Chomsky adopts a nuanced approach in his criticism of Verbal Behaviour, which render Skinner and
other behaviourists unresponsive. Chomsky, in his review accepts that verbal behaviour as
responsiveness to external stimulation does explain part of human ability to learn language but does
not explain all of it. Accordingly, Chomsky argues that while behaviourism undeniably provides for
inferences drawn for externally exhibited behaviour in the absence of independent
neurophysiological evidence, it is no excuse to over-simplify an activity as complex as the human
ability to acquire language.

Skinner and Chomsky’s evaluation of whether animals share the same awareness of mental states as
humans do is another point of contention. Both bring animal behaviour to the epicentre of their
arguments with differing viewpoints. Skinner, an expert on animal behaviour believed inferences
concerning rats and pigeons could be equally applicable for humans, including verbal behaviour.

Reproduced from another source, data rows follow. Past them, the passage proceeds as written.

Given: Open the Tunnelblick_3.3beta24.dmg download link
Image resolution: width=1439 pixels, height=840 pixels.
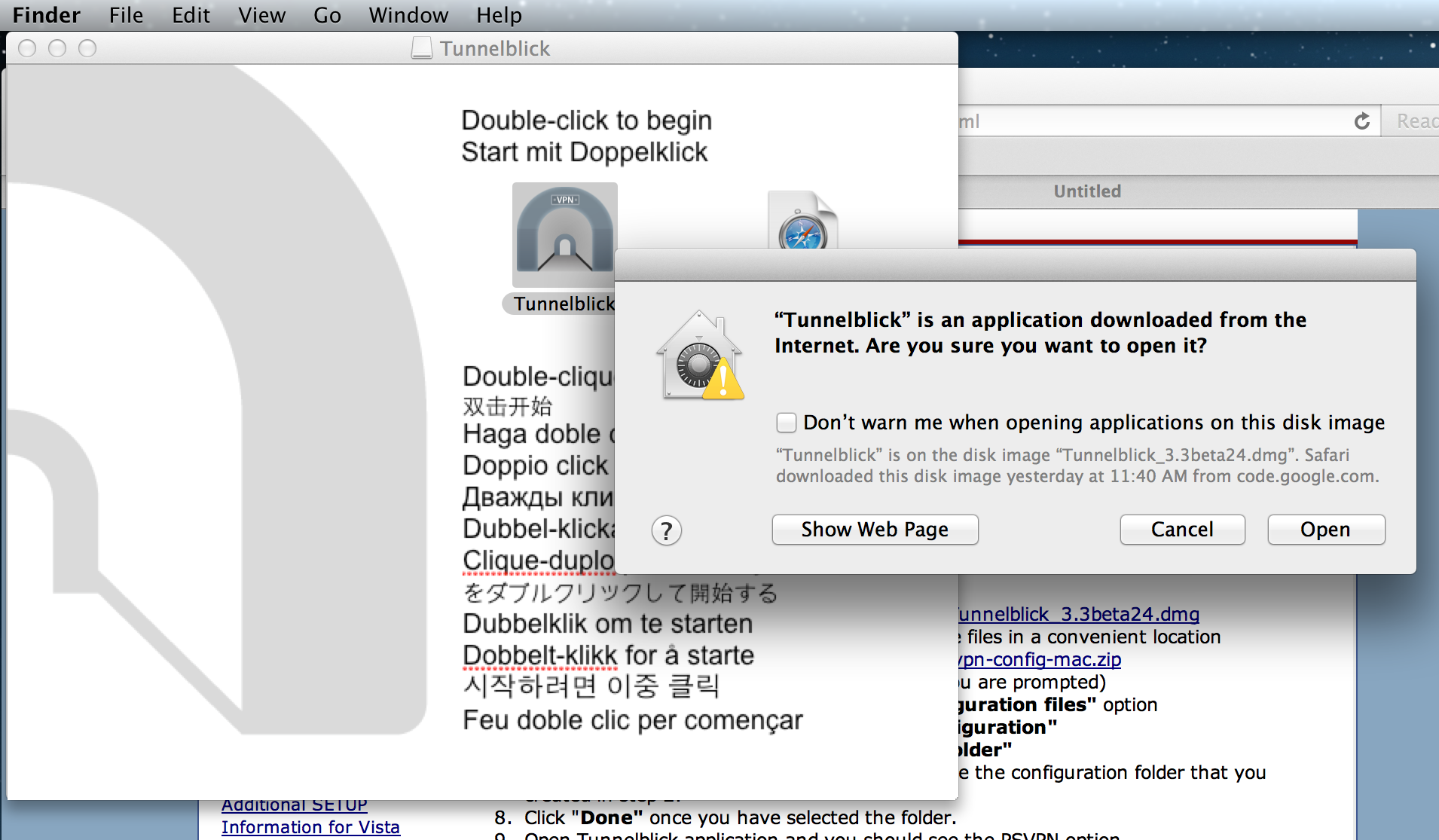Looking at the screenshot, I should (1078, 615).
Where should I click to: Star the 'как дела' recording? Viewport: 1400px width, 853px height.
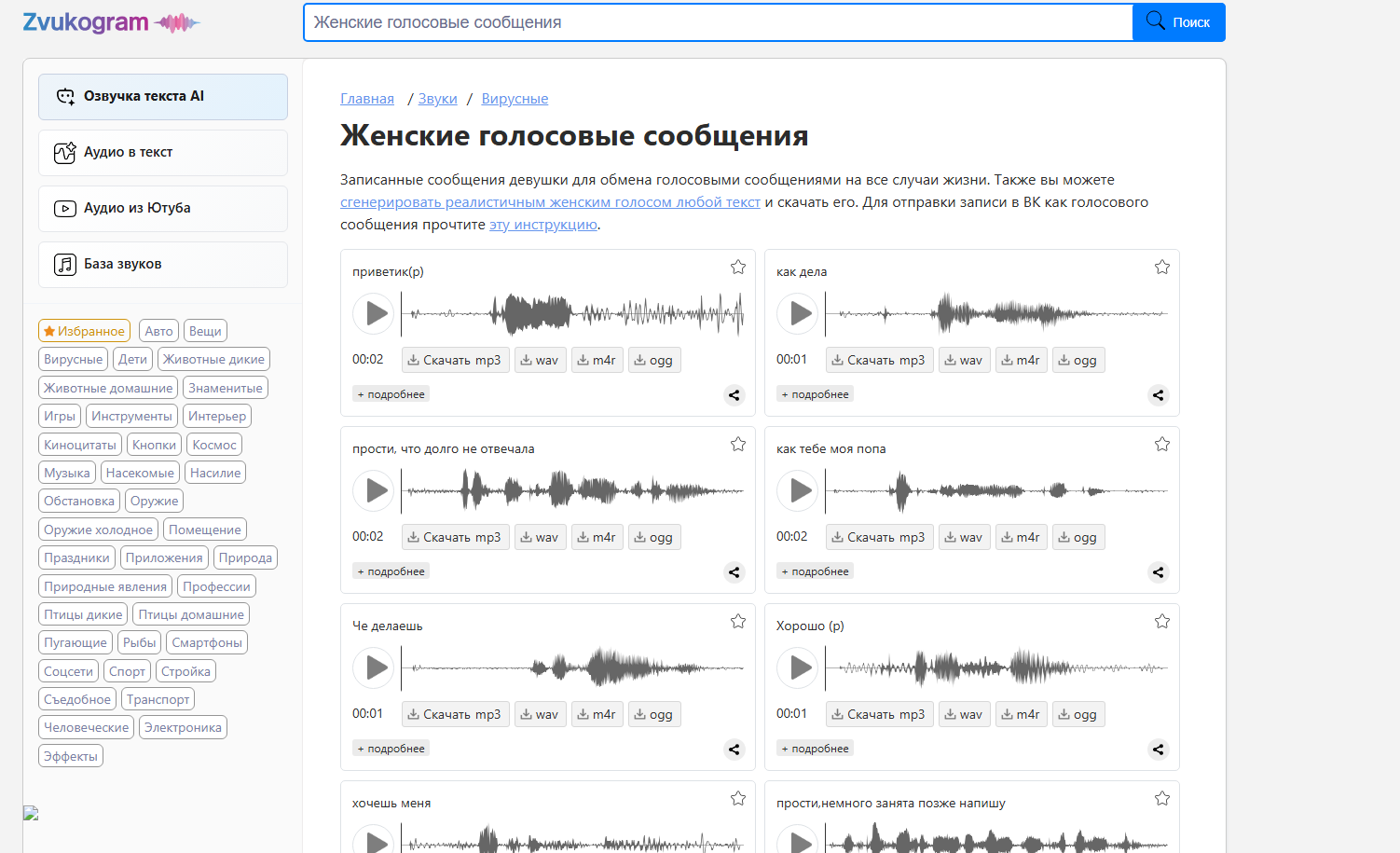pos(1162,268)
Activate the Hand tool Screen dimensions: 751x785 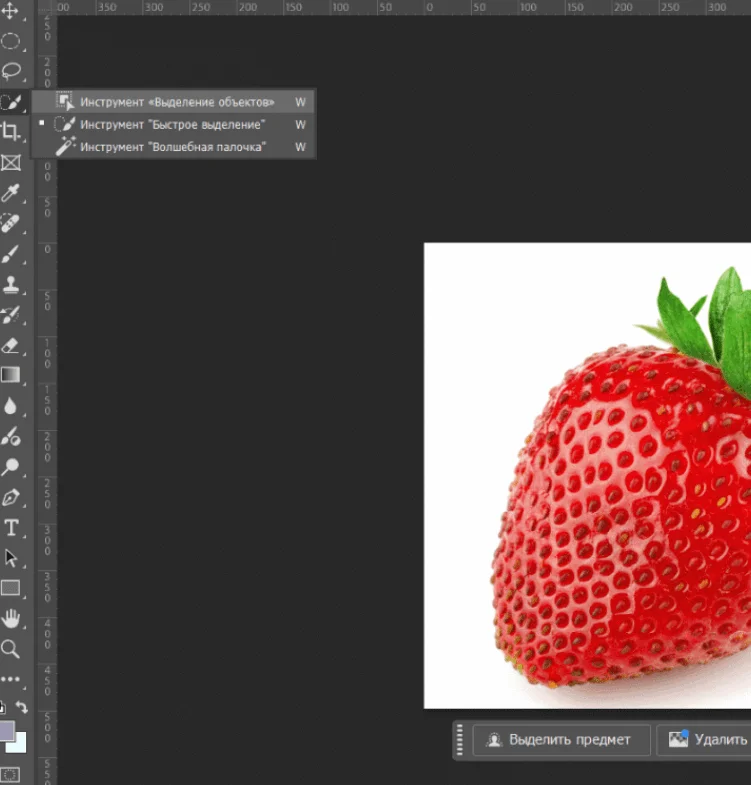coord(11,618)
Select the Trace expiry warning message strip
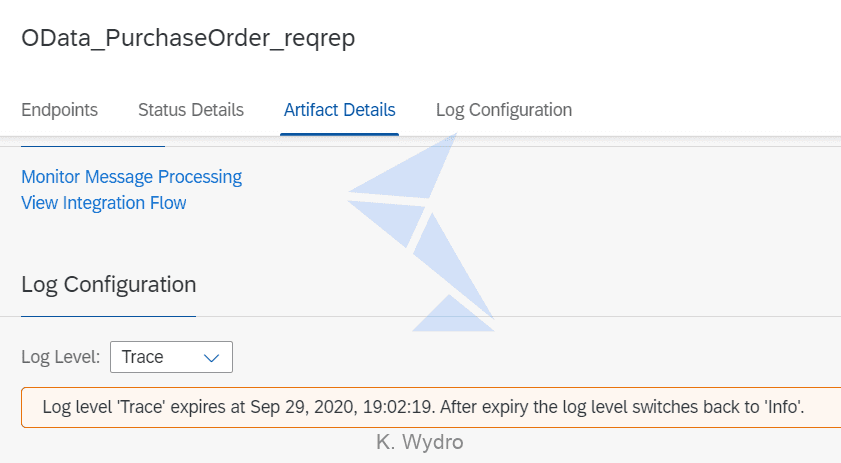Viewport: 841px width, 463px height. coord(431,407)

Chomsky, however, finds this approach dubious. Chomsky vehemently argues that Skinner’s
argument that animals reinforcement by a deliberate arrangement of the environment, cannot be
applied so generally to humans. As mentioned earlier, Chomsky acknowledges the validity of operant
conditioning and reinforcement theories to account for linguistic abilities; however, Skinner’s
diligence and meticulousness to focus the area of research of linguistics on behaviourism alone, is
what Chomsky is perturbed by. To disprove Skinner, Chomsky operates within the spheres of
behaviourism, thereby unleashing a critical evaluation of the approach itself. Rightly so, Chomsky
turns Skinner’s approach on its head by employing ethological evidence to debunk Skinner,
appropriating sufficient contrary evidence to disprove animal and human learning.

By staying within the framework of behaviourism in his review against verbal behaviour, Chomsky
lays out a strong proposition of venturing beyond the realms of behaviourism to understand the
human ability to learn language. Probably, that may explain why Skinner or other behaviourists who
followed have not been able to contend Chomsky’s initial response five decades later.